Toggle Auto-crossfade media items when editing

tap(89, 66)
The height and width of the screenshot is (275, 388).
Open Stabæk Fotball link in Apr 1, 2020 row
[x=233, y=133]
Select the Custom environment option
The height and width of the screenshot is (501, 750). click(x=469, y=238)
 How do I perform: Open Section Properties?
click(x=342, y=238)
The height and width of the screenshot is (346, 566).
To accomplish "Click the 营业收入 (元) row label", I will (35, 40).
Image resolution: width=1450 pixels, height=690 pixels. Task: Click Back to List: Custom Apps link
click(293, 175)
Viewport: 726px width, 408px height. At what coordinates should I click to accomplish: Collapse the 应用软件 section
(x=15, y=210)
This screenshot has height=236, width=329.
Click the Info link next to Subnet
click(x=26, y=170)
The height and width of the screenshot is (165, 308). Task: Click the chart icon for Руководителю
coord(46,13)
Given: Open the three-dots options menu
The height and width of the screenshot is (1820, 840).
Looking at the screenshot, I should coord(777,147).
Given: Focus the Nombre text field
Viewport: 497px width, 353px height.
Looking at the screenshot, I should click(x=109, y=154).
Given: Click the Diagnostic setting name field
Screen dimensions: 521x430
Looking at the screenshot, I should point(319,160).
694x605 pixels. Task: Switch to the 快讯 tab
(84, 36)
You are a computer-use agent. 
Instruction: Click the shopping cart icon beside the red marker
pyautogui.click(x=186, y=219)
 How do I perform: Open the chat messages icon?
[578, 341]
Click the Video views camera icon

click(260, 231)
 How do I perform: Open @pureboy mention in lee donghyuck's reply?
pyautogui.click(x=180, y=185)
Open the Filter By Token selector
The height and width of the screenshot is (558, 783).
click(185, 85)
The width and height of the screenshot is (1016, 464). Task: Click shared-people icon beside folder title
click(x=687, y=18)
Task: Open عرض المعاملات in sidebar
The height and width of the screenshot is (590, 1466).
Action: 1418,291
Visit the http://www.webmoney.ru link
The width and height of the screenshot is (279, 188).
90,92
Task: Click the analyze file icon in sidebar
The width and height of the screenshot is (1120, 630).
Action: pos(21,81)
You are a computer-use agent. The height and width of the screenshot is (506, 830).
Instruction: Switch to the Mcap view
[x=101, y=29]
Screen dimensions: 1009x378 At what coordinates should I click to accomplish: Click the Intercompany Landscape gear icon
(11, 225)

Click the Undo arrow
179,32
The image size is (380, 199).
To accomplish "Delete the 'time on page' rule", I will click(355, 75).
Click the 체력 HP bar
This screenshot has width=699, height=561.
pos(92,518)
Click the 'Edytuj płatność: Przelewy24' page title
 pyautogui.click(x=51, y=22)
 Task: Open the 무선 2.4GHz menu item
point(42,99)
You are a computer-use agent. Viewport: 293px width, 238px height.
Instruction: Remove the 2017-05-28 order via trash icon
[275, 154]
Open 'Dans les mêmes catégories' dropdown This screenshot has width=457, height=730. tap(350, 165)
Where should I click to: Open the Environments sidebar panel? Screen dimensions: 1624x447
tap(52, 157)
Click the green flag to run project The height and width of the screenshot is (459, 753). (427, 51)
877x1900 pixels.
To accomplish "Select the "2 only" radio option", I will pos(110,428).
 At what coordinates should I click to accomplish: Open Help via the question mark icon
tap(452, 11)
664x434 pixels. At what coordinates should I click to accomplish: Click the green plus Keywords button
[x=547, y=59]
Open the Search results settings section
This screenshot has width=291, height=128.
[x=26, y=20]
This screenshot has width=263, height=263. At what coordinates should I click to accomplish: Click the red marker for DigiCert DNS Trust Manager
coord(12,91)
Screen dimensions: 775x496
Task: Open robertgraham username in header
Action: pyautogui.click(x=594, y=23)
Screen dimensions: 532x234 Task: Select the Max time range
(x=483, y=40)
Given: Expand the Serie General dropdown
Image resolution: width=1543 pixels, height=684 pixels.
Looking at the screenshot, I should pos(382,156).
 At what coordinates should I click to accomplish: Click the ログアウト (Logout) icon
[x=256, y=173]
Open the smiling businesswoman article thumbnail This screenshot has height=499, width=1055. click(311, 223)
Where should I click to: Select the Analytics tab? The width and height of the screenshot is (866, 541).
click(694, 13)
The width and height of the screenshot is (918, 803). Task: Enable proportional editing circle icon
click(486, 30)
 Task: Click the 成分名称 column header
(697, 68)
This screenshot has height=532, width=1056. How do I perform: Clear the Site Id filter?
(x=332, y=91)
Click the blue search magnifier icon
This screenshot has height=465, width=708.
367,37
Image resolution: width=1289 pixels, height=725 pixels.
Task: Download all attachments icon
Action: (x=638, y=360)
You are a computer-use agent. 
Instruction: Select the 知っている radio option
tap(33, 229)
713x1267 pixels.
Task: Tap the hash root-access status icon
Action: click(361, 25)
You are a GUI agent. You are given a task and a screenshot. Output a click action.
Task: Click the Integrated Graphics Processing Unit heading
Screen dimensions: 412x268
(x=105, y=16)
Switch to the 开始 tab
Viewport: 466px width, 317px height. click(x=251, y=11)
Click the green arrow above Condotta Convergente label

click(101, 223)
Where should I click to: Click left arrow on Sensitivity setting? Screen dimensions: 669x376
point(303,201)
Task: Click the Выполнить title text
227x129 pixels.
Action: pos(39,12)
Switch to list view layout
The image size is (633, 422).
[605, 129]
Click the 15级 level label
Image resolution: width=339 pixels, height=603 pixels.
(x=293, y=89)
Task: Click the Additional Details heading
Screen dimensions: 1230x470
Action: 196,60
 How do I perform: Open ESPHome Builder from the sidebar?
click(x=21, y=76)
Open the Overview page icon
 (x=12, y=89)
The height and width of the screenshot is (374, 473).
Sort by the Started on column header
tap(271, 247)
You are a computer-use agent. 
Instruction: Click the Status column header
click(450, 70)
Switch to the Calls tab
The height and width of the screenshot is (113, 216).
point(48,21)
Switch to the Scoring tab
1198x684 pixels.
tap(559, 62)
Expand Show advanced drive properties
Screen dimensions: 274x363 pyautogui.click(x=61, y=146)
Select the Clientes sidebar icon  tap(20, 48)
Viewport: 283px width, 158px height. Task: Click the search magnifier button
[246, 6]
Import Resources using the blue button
- - - - - - -
> **Your task**:
An exact copy of the listing above is what is wanted.

> **Output for this task**:
Toggle Auto-crossfade media items when editing

tap(89, 66)
The height and width of the screenshot is (275, 388).
Open Stabæk Fotball link in Apr 1, 2020 row
[x=233, y=133]
Select the Custom environment option
The height and width of the screenshot is (501, 750). click(x=469, y=238)
 How do I perform: Open Section Properties?
click(x=342, y=238)
The height and width of the screenshot is (346, 566).
To accomplish "Click the 营业收入 (元) row label", I will (35, 40).
Image resolution: width=1450 pixels, height=690 pixels. Task: Click Back to List: Custom Apps link
click(293, 175)
Viewport: 726px width, 408px height. At what coordinates should I click to accomplish: Collapse the 应用软件 section
(x=15, y=210)
This screenshot has height=236, width=329.
Click the Info link next to Subnet
click(x=26, y=170)
The height and width of the screenshot is (165, 308). Task: Click the chart icon for Руководителю
coord(46,13)
Given: Open the three-dots options menu
The height and width of the screenshot is (1820, 840).
Looking at the screenshot, I should coord(777,147).
Given: Focus the Nombre text field
Viewport: 497px width, 353px height.
Looking at the screenshot, I should click(x=109, y=154).
Given: Click the Diagnostic setting name field
Screen dimensions: 521x430
Looking at the screenshot, I should point(319,160).
694x605 pixels. Task: Switch to the 快讯 tab
(84, 36)
You are a computer-use agent. 
Instruction: Click the shopping cart icon beside the red marker
pyautogui.click(x=186, y=219)
 How do I perform: Open the chat messages icon?
[578, 341]
Click the Video views camera icon

click(260, 231)
 How do I perform: Open @pureboy mention in lee donghyuck's reply?
pyautogui.click(x=180, y=185)
Open the Filter By Token selector
The height and width of the screenshot is (558, 783).
click(185, 85)
The width and height of the screenshot is (1016, 464). Task: Click shared-people icon beside folder title
click(x=687, y=18)
Task: Open عرض المعاملات in sidebar
The height and width of the screenshot is (590, 1466).
Action: 1418,291
Visit the http://www.webmoney.ru link
The width and height of the screenshot is (279, 188).
90,92
Task: Click the analyze file icon in sidebar
The width and height of the screenshot is (1120, 630).
Action: pos(21,81)
You are a computer-use agent. The height and width of the screenshot is (506, 830).
Instruction: Switch to the Mcap view
[x=101, y=29]
Screen dimensions: 1009x378 At what coordinates should I click to accomplish: Click the Intercompany Landscape gear icon
(11, 225)

Click the Undo arrow
179,32
The image size is (380, 199).
To accomplish "Delete the 'time on page' rule", I will click(355, 75).
Click the 체력 HP bar
This screenshot has width=699, height=561.
pos(92,518)
Click the 'Edytuj płatność: Przelewy24' page title
 pyautogui.click(x=51, y=22)
 Task: Open the 무선 2.4GHz menu item
point(42,99)
You are a computer-use agent. Viewport: 293px width, 238px height.
Instruction: Remove the 2017-05-28 order via trash icon
[275, 154]
Open 'Dans les mêmes catégories' dropdown This screenshot has width=457, height=730. tap(350, 165)
Where should I click to: Open the Environments sidebar panel? Screen dimensions: 1624x447
tap(52, 157)
Click the green flag to run project The height and width of the screenshot is (459, 753). (427, 51)
877x1900 pixels.
To accomplish "Select the "2 only" radio option", I will pos(110,428).
 At what coordinates should I click to accomplish: Open Help via the question mark icon
tap(452, 11)
664x434 pixels. At what coordinates should I click to accomplish: Click the green plus Keywords button
[x=547, y=59]
Open the Search results settings section
This screenshot has width=291, height=128.
[x=26, y=20]
This screenshot has width=263, height=263. At what coordinates should I click to accomplish: Click the red marker for DigiCert DNS Trust Manager
coord(12,91)
Screen dimensions: 775x496
Task: Open robertgraham username in header
Action: pyautogui.click(x=594, y=23)
Screen dimensions: 532x234 Task: Select the Max time range
(x=483, y=40)
Given: Expand the Serie General dropdown
Image resolution: width=1543 pixels, height=684 pixels.
Looking at the screenshot, I should pos(382,156).
 At what coordinates should I click to accomplish: Click the ログアウト (Logout) icon
[x=256, y=173]
Open the smiling businesswoman article thumbnail This screenshot has height=499, width=1055. click(311, 223)
Where should I click to: Select the Analytics tab? The width and height of the screenshot is (866, 541).
click(694, 13)
The width and height of the screenshot is (918, 803). Task: Enable proportional editing circle icon
click(486, 30)
 Task: Click the 成分名称 column header
(697, 68)
This screenshot has height=532, width=1056. How do I perform: Clear the Site Id filter?
(x=332, y=91)
Click the blue search magnifier icon
This screenshot has height=465, width=708.
367,37
Image resolution: width=1289 pixels, height=725 pixels.
Task: Download all attachments icon
Action: (x=638, y=360)
You are a computer-use agent. 
Instruction: Select the 知っている radio option
tap(33, 229)
713x1267 pixels.
Task: Tap the hash root-access status icon
Action: click(361, 25)
You are a GUI agent. You are given a task and a screenshot. Output a click action.
Task: Click the Integrated Graphics Processing Unit heading
Screen dimensions: 412x268
(x=105, y=16)
Switch to the 开始 tab
Viewport: 466px width, 317px height. click(x=251, y=11)
Click the green arrow above Condotta Convergente label

click(101, 223)
Where should I click to: Click left arrow on Sensitivity setting? Screen dimensions: 669x376
point(303,201)
Task: Click the Выполнить title text
227x129 pixels.
Action: pos(39,12)
Switch to list view layout
The image size is (633, 422).
[605, 129]
Click the 15级 level label
Image resolution: width=339 pixels, height=603 pixels.
(x=293, y=89)
Task: Click the Additional Details heading
Screen dimensions: 1230x470
Action: 196,60
 How do I perform: Open ESPHome Builder from the sidebar?
click(x=21, y=76)
Open the Overview page icon
 (x=12, y=89)
The height and width of the screenshot is (374, 473).
Sort by the Started on column header
tap(271, 247)
You are a computer-use agent. 
Instruction: Click the Status column header
click(450, 70)
Switch to the Calls tab
The height and width of the screenshot is (113, 216).
point(48,21)
Switch to the Scoring tab
1198x684 pixels.
tap(559, 62)
Expand Show advanced drive properties
Screen dimensions: 274x363 pyautogui.click(x=61, y=146)
Select the Clientes sidebar icon  tap(20, 48)
Viewport: 283px width, 158px height. Task: Click the search magnifier button
[246, 6]
Import Resources using the blue button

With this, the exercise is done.